WHAT THE EXERCISE ASKS: Count the lines of the material below that contain the string "icon", treating uppercase and lowercase as distinct, and give only the number.

AVAILABLE DATA:
-- BEGIN --

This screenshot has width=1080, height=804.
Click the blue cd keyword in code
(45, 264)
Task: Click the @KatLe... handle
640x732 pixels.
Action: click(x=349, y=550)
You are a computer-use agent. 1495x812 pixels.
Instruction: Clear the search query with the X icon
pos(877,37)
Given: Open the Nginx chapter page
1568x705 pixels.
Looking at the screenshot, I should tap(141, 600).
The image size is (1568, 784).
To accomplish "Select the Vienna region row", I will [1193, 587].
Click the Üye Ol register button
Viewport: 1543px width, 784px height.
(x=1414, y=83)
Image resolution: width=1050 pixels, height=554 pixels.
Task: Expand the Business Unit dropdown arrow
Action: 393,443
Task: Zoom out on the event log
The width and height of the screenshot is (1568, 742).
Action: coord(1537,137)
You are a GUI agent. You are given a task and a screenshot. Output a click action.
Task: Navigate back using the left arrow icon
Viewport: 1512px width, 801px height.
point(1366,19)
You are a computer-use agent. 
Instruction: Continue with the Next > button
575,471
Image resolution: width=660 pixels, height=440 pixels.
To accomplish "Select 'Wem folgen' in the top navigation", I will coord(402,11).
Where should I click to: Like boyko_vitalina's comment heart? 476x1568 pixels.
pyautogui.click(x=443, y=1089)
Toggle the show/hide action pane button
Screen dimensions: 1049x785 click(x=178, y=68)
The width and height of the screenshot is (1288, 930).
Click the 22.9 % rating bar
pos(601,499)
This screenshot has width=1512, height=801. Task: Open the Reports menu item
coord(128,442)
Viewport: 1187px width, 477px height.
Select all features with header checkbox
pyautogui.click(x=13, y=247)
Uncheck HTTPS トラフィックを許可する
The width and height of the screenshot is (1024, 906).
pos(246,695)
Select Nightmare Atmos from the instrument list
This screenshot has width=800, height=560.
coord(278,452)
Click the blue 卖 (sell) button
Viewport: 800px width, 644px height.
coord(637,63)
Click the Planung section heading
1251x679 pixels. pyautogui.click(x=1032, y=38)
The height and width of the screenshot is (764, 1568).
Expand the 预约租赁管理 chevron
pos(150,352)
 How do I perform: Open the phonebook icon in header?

-- END --

TASK ANSWER: 3